Prove there's a unitary linear operator Let $u, v\in V$, where $V$ is a finite dimensional vector-space, such that $\|u\|=\|v\|$. Prove there's a unitary linear operator such that $T(u) = v$
So if there's such unitary linear operator, it must be that:
$$\|u\| = \|T(u)\| = \|v\| = \|T(v)\|$$
I couldn't think of a way to find such linear-operator.
I'd be glad to get help here.
Thanks.
 A: Yes. Note first that it is enough to solve the problem where $u = e_1$, the first standard basis vector. (Once we can do that, we can solve that problem twice, getting $A$ sending $e_1$ to $u$ and $B$ sending $e_1$ to $v$, and then form the unitary matrix $BA^{-1}$.)
Assume $V$ has dimension $n$. We form an $n \times n$ matrix as follows:


*

*The first column is $v$.

*The second column is any unit length vector orthogonal to the first column (such a vector exists).

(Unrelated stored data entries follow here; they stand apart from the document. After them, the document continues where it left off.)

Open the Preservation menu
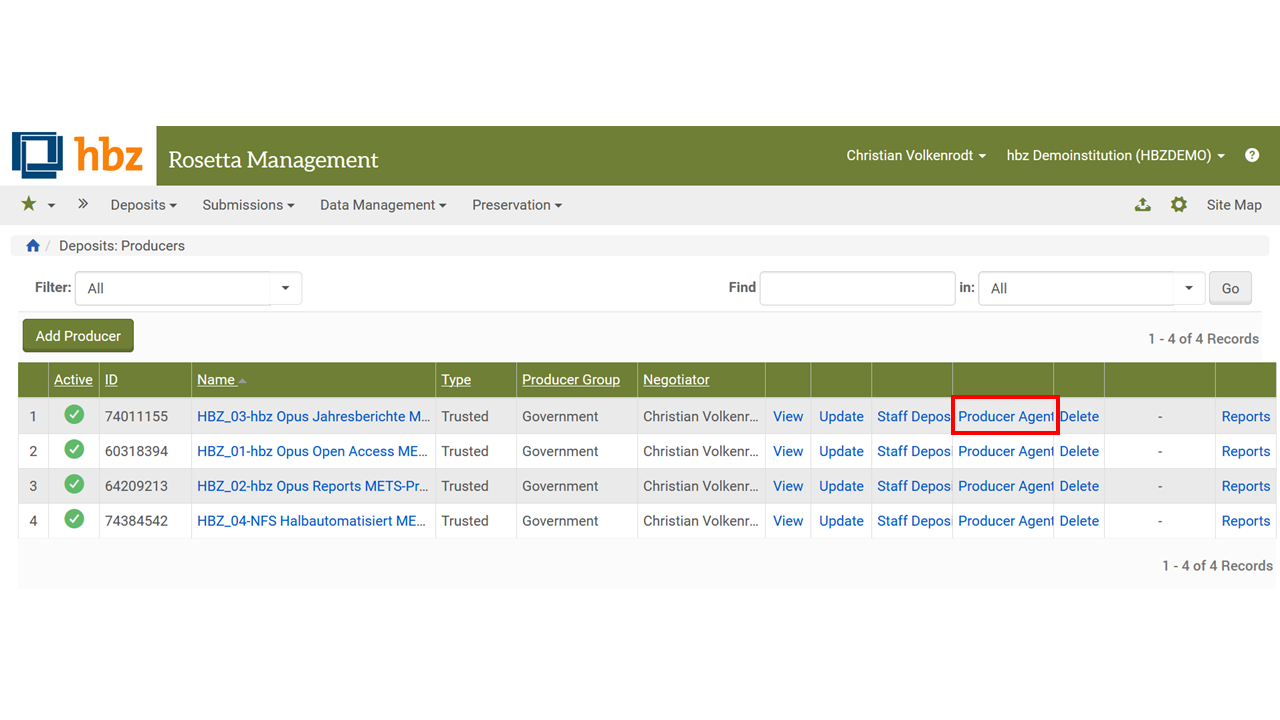coord(517,205)
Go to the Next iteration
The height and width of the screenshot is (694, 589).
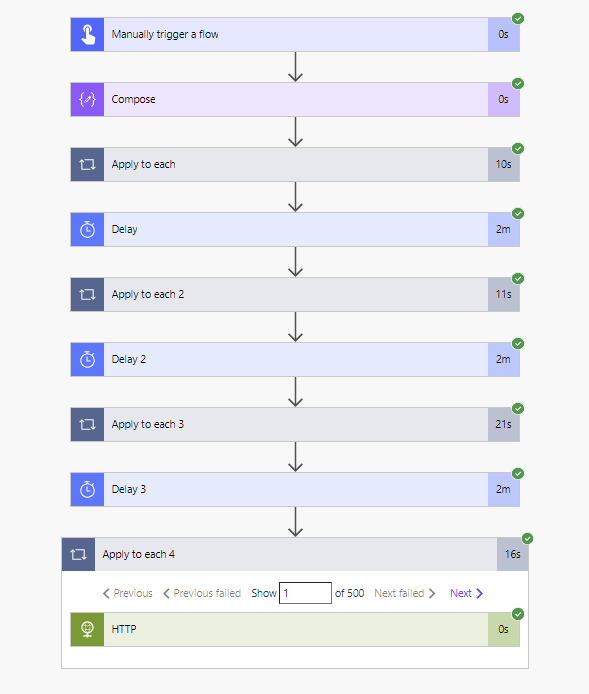(466, 593)
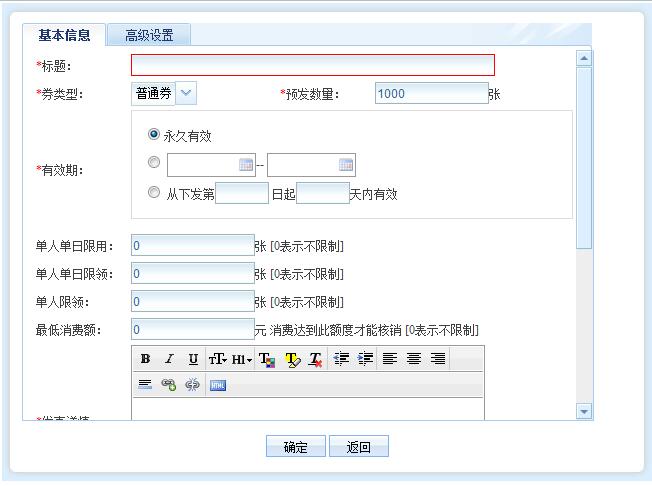Pick a text highlight background color

tap(292, 359)
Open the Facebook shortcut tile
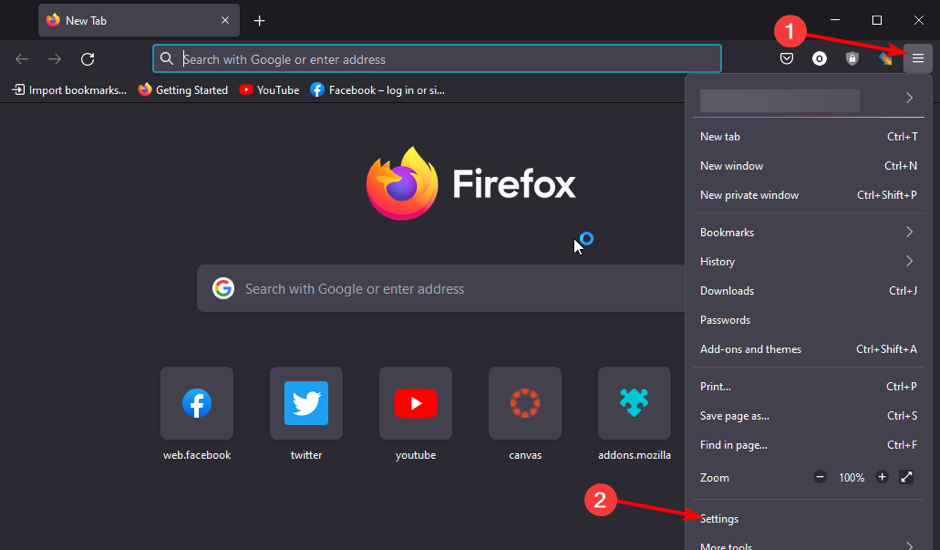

*The third column is any unit length vector orthogonal to the first two columns.

*Etc.


Note that the required vectors exist: getting a vector orthogonal to the existing columns is just solving a system of fewer than $n$ linear equations in $n$ variables, so there is a nonzero solution. Divide that solution by it's norm to get another, unit length solution.
This matrix is orthonormal (i.e. unitary) by construction, and maps $e_1$ to $v$, since $v$ is its first column.
A: If $u\parallel v$, then $T$ can be the identity transformation or its negative. Otherwise, use the Gram-Schmidt Process to create an orthonormal basis for $V$ that starts with
$$
b_1=\frac{u}{\|u\|}\quad\text{and}\quad b_2=\frac{v-b_1(b_1,v)}{\|v-b_1(b_1,v)\|}\tag{1}
$$
Of course, $u$ and $v$ are in the two dimensional subspace generated by $b_1$ and $b_2$:
$$
u=b_1\|u\|\quad\text{and}\quad v=b_1(b_1,v)+b_2\|v-b_1(b_1,v)\|\tag{2}
$$
If we set $a=d=\frac{(b_1,v)}{\|u\|}$ and $-b=c=\frac{\|v-b_1(b_1,v)\|}{\|u\|}$, then
$$
\begin{bmatrix}
a&b\\
c&d
\end{bmatrix}
\begin{bmatrix}
\|u\|\\
0
\end{bmatrix}
=
\begin{bmatrix}
(b_1,v)\\
\|v-b_1(b_1,v)\|
\end{bmatrix}\tag{3}
$$
Since $a=d$ and $-b=c$, we have
$$
ab+cd=ac+bd=0\tag{4}
$$
Furthermore,
$$
\begin{align}
a^2+b^2
&=a^2+c^2=d^2+b^2=d^2+c^2\\[9pt]
&=\frac{(b_1,v)(b_1,v)+(v-b_1(b_1,v),v-b_1(b_1,v))}{\|u\|^2}\\
&=\frac{(b_1,v)(b_1,v)+(v,v)-2(b_1,v)(b_1,v)+(b_1,b_1)(b_1,v)^2}{\|u\|^2}\\
&=\frac{\|v\|^2}{\|u\|^2}\\[9pt]
&=1\tag{5}
\end{align}
$$
Equations $(4)$ and $(5)$ say that $\begin{bmatrix}a&b\\c&d\end{bmatrix}$ is unitary on the subspace generated by $\{b_1,b_2\}$ and $(3)$ says that $\begin{bmatrix}a&b\\c&d\end{bmatrix}$ sends $u$ to $v$.
If we leave the rest of $V$ alone, we get that, using the basis created in $(1)$,
$$
T=
\begin{bmatrix}
a&b&0&\cdots&0\\
c&d&0&\cdots&0\\
0&0&1&\cdots&0\\
\vdots&\vdots&\vdots&\ddots&\vdots\\
0&0&0&\dots&1
\end{bmatrix}\tag{6}
$$
is unitary on $V$ and sends $u$ to $v$.